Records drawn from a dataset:
---*---

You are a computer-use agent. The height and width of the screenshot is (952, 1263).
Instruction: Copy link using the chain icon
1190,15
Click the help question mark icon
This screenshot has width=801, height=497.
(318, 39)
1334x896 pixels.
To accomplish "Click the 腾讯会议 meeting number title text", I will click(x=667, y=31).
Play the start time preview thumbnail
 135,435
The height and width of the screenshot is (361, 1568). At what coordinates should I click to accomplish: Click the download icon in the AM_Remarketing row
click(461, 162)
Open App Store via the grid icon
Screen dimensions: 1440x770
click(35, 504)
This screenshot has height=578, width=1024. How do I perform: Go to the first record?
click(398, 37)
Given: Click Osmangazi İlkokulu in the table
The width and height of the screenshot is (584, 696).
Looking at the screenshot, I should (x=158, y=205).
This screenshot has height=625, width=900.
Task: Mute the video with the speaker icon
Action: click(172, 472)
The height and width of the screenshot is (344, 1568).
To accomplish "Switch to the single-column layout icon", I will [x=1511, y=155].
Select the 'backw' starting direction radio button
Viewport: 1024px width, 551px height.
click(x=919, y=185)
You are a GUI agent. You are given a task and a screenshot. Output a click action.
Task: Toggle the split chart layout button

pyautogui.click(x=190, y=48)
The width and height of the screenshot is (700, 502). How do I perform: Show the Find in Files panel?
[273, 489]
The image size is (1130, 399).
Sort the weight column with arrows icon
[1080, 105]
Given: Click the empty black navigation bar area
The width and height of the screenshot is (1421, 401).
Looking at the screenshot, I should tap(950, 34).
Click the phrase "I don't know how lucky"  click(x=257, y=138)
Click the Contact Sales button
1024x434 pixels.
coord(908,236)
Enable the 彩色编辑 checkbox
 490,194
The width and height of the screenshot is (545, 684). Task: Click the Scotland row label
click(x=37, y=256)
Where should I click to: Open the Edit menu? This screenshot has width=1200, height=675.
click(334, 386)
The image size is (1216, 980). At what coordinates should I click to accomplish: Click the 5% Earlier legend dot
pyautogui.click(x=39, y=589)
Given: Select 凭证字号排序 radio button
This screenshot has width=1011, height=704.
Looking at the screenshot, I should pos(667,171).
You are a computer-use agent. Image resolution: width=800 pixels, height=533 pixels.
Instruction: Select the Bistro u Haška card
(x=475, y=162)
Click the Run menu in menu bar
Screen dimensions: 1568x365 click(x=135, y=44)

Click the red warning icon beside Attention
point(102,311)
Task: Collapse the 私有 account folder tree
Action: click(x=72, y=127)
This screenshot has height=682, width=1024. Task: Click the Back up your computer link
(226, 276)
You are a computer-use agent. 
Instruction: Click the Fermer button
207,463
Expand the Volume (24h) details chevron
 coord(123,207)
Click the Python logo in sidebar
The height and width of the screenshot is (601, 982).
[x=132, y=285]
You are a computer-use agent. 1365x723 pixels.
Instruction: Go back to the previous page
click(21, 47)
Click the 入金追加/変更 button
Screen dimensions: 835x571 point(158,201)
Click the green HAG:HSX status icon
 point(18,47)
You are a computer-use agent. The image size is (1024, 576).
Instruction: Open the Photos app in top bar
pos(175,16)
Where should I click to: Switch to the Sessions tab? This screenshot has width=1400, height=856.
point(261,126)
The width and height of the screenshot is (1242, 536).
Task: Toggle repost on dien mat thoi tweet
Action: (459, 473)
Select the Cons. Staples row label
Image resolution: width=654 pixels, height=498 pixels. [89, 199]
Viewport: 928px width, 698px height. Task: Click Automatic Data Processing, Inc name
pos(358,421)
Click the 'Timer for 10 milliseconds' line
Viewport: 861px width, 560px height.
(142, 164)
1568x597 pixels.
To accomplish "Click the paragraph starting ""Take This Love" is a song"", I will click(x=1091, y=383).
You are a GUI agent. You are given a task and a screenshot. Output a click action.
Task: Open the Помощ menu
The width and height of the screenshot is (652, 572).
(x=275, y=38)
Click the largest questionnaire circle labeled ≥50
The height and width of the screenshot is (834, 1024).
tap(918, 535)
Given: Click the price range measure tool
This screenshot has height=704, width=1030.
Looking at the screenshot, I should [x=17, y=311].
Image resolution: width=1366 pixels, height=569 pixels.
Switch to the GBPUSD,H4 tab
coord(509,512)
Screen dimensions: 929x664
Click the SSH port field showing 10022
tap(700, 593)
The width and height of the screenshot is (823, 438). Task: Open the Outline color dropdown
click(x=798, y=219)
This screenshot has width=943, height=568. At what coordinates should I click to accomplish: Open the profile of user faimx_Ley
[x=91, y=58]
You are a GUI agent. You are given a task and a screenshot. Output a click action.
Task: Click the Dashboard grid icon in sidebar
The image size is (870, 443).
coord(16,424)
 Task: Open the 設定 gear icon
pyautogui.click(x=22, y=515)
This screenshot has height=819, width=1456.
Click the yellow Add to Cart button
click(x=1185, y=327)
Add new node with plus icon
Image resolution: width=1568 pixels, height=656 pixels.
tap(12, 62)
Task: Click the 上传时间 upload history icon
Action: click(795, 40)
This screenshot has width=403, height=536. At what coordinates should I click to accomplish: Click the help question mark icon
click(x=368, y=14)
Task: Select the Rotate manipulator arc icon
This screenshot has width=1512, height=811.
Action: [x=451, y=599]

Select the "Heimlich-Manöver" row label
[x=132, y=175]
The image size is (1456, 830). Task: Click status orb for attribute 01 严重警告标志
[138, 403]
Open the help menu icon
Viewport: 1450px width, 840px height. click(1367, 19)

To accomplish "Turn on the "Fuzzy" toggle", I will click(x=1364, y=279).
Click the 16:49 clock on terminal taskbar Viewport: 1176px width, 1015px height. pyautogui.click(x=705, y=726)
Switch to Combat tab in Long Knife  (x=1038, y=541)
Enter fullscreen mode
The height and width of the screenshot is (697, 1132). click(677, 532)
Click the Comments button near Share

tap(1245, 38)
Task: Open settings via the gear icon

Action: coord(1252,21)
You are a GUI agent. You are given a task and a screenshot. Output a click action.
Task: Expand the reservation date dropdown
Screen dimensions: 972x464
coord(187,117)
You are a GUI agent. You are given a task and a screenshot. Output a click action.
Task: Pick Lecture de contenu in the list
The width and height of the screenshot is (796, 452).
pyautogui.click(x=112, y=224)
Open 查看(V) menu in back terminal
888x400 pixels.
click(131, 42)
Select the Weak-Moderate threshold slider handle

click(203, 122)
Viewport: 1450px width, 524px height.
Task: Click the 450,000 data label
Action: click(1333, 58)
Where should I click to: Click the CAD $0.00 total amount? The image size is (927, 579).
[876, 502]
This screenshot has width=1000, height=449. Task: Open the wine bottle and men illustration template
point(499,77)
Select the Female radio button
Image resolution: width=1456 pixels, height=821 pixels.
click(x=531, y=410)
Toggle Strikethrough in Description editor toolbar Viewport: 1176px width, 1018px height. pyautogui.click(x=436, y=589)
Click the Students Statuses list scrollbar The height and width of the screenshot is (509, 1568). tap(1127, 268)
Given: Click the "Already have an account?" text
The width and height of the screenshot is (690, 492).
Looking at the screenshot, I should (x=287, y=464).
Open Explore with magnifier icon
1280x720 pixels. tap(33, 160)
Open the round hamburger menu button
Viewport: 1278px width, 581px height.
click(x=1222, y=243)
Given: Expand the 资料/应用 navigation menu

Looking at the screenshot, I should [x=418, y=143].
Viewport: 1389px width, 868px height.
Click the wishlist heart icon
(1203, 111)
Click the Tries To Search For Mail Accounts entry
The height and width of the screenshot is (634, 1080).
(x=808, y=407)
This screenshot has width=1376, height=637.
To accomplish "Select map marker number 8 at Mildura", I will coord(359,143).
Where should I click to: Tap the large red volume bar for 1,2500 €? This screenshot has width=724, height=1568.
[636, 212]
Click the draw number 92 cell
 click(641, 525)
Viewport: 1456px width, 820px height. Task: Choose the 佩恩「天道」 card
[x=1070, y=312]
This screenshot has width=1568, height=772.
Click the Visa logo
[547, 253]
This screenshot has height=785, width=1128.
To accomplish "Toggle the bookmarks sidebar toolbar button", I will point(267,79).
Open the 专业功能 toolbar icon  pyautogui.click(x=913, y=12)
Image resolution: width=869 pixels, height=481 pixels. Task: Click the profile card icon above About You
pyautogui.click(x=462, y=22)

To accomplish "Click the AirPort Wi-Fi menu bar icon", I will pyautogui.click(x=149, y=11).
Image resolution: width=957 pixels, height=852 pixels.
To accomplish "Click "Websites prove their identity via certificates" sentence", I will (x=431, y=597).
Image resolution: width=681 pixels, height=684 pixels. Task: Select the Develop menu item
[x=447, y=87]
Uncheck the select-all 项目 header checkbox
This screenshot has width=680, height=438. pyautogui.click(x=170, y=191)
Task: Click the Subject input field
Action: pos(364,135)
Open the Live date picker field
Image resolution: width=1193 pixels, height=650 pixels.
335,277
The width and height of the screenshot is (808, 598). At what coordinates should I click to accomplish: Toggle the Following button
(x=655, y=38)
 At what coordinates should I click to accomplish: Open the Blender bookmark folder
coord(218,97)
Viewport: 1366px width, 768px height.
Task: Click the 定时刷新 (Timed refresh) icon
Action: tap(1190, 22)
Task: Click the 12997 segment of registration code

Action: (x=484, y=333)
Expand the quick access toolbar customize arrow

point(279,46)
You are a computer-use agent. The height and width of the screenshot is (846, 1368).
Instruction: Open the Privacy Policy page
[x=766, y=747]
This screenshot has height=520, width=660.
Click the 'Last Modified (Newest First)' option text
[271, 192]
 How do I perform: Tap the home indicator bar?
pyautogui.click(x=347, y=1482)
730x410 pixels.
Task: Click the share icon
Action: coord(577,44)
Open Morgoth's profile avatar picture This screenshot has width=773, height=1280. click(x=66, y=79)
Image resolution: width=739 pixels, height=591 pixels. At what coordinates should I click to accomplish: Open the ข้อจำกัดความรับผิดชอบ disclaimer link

---*---

Requirement> From the records above, return each line that has the string "grid".

Response below>
Open App Store via the grid icon
Task: Click the Dashboard grid icon in sidebar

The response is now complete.